Step 6. Regulation failure. Vitamin D decreases below 30–40 ng/mL — the system loses stability.

These are not separate disorders, but a single chain.

What the system looks like in normal conditions

  • glucose — 4.6–5.0 mmol/L;
  • insulin — 4–8 μU/mL;
  • HbA1c — 5.2–5.4%;
  • triglycerides — up to 1.0–1.2 mmol/L;
  • uric acid — up to 300–320 μmol/L;
  • vitamin D — 40–60 ng/mL.

This is a state in which energy is used efficiently, and the system is not overloaded.

What early dysfunction looks like

  • glucose — 5.2–5.4 mmol/L;
  • insulin — 10–14 μU/mL;
  • HbA1c — 5.5–5.7%;
  • triglycerides — 1.3–1.7 mmol/L;
  • uric acid — 320–380 μmol/L;
  • vitamin D — 25–35 ng/mL.

At this stage, symptoms are often absent, but the system is already working under overload.
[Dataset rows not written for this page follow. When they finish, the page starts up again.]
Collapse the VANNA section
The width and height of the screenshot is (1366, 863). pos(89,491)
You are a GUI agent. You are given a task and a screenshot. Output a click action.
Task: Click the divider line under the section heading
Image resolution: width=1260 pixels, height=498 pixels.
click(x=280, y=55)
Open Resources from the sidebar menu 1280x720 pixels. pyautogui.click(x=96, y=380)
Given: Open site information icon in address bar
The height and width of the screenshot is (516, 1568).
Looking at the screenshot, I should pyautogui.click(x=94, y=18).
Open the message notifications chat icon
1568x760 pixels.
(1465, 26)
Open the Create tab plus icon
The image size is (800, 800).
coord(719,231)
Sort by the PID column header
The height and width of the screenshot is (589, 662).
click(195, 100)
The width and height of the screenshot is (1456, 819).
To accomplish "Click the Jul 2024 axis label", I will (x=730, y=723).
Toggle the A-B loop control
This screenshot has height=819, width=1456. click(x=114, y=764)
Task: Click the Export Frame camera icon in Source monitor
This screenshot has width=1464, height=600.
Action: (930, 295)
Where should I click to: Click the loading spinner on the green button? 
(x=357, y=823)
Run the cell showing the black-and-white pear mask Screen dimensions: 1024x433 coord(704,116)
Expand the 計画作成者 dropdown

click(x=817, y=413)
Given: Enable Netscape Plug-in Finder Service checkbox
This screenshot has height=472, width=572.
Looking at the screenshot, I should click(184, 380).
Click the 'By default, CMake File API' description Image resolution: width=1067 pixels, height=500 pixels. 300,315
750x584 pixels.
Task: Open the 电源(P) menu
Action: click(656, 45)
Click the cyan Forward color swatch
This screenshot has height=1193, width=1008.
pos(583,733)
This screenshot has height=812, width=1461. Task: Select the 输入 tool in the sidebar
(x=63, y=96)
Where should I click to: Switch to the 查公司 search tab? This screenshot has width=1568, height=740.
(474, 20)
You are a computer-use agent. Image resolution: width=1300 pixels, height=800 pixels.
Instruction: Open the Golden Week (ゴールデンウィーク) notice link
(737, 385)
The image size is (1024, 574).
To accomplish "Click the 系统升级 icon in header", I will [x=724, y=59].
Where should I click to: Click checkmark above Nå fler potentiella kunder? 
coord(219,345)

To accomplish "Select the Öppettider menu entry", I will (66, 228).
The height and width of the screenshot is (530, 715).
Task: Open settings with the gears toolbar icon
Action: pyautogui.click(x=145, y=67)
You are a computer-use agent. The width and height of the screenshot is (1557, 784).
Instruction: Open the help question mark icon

What pronounced overload looks like

  • glucose — 5.5–6.0 mmol/L;
  • insulin — 14–20+ μU/mL;
  • HbA1c — 5.7–6.0%;
  • triglycerides — above 1.7–2.5 mmol/L;
  • uric acid — above 380–450 μmol/L;
  • vitamin D — below 25–30 ng/mL.

This is already a systemic disorder of energy metabolism.

Conclusion

The metabolic map is a way to see not just individual numbers, but a holistic system. It allows us to understand where the dysfunction begins: at the level of utilization, signaling, processing, or regulation. This approach enables us to identify problems earlier than they become diseases.